[[ DATA FOR THE TASK, beginning ]]
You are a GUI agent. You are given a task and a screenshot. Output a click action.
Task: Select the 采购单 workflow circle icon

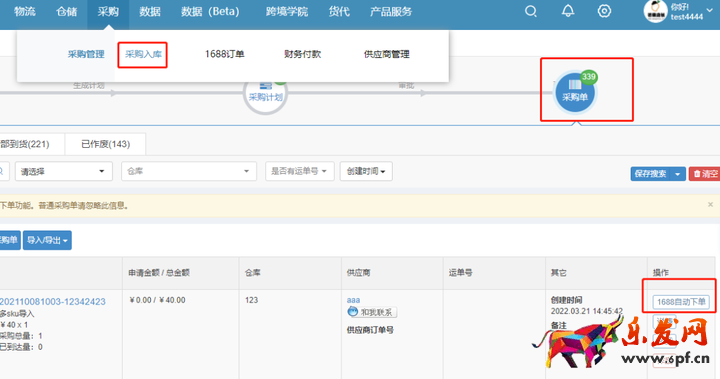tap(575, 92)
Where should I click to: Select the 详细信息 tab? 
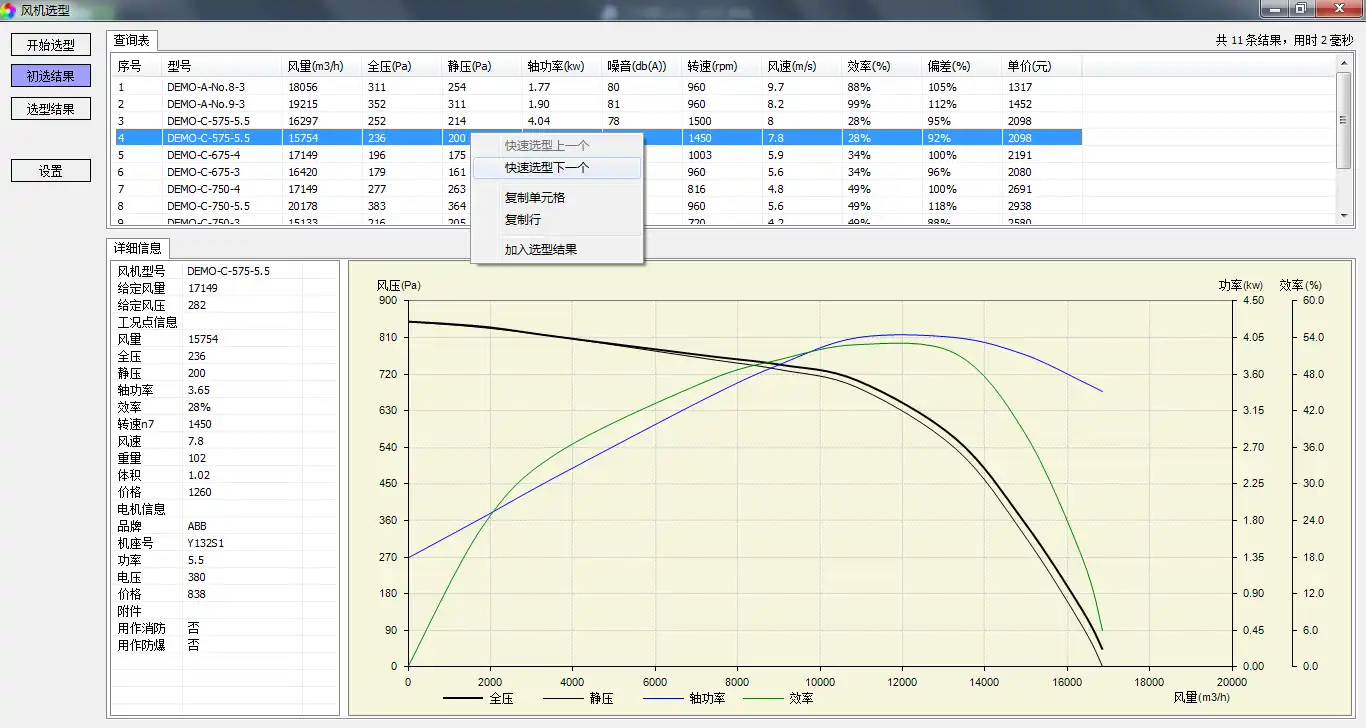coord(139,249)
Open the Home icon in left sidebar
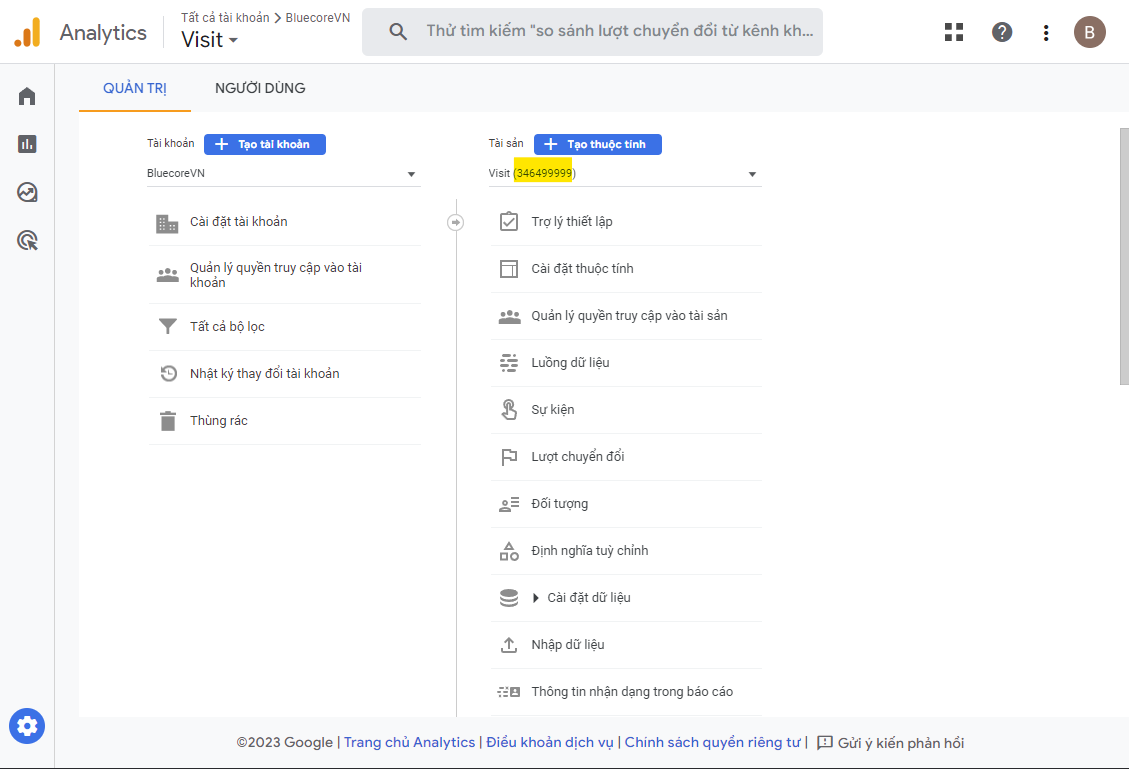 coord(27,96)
[[ DATA FOR THE TASK, end ]]
ACTIVITY: Please print the entries above exactly. Skip every picture.

EXERCISE OUTPUT:
You are a GUI agent. You are given a task and a screenshot. Output a click action.
Task: Select the 采购单 workflow circle icon

tap(575, 92)
Where should I click to: Select the 详细信息 tab? 
coord(139,249)
Open the Home icon in left sidebar
 coord(27,96)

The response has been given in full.